On 26 July 2010 16:43, Norman Silverstone <nor...@littletank.org> wrote:
>
>>
>> > I do understand that and the drive I have is large enough to dual boot
>> > on that drive the problem is that it already has Ubuntu installed on it
>> > and I therefore assumed that it would be easier to dual boot by adding
>> > the extra drive.
>> >
>> > <snip>
>> >
>> > How does this affect your suggested method?
>>
>> The existing Ubuntu install... tell us about it. Is it partitioned or
>> is /home on the same volume as /?
>
> The existing install is 9.10, which I intended to upgrade to 10.04, and
> it is not partitioned

Hmm. Not ideal. I recommend, for what it's worth, that for future use,
you put /home in its own partition. This makes life much easier in
many ways.

But saying that, it should work, nonetheless.

>>
>> Is it expecting to be the 1st or 2nd or other drive in the system?
>
> I would expect Ubuntu to be on the 1st drive.

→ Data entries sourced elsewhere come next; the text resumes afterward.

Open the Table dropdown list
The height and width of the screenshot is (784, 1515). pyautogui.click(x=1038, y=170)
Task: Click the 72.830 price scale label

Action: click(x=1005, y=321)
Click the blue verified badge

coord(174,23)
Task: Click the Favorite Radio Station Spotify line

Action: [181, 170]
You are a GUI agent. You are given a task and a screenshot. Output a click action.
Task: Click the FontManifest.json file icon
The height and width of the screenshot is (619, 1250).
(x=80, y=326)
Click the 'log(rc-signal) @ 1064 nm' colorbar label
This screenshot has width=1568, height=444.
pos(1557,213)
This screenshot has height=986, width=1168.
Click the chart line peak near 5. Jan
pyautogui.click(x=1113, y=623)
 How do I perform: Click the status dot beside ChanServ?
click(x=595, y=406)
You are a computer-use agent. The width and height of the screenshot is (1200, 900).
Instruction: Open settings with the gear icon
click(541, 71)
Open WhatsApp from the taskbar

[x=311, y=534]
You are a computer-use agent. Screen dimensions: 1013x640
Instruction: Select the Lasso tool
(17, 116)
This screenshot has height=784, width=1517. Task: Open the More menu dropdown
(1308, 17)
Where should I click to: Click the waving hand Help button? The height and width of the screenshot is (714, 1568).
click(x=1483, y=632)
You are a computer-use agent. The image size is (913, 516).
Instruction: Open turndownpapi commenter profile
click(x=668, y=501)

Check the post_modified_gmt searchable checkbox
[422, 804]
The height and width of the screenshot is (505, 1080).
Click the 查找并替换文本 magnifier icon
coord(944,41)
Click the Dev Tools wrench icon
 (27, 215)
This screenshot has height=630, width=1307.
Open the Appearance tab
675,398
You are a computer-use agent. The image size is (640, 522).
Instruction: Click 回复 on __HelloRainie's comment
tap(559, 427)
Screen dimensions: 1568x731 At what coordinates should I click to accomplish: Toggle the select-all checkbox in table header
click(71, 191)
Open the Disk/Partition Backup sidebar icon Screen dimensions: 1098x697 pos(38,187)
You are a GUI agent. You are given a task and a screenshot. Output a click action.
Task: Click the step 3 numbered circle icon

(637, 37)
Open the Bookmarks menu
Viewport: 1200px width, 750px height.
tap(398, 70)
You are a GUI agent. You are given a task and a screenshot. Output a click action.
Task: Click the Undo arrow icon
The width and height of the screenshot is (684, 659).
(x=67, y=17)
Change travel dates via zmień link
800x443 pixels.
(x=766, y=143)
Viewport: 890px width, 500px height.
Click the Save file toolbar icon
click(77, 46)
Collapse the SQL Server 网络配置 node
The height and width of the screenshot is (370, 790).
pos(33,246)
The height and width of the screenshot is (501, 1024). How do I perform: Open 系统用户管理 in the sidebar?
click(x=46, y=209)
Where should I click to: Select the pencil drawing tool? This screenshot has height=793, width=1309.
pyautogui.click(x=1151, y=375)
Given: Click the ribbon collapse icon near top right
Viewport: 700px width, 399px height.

Well, in that case, I can't help. That is, as per my previous
messages, exactly the way that I do *not* recommend. Others have
commented with their suggestions; you may wish to ask them rather than
me.

>> Same or different hardware?
>
> Both drives SATA.

Um. This appears to be an answer to a completely different question.

The question I was asking was:
Was the installation of Ubuntu and Windows on your disk(s) done on the
same PC, or on a different PC?

Ubuntu will probably handle a move fine. Windows probably won't.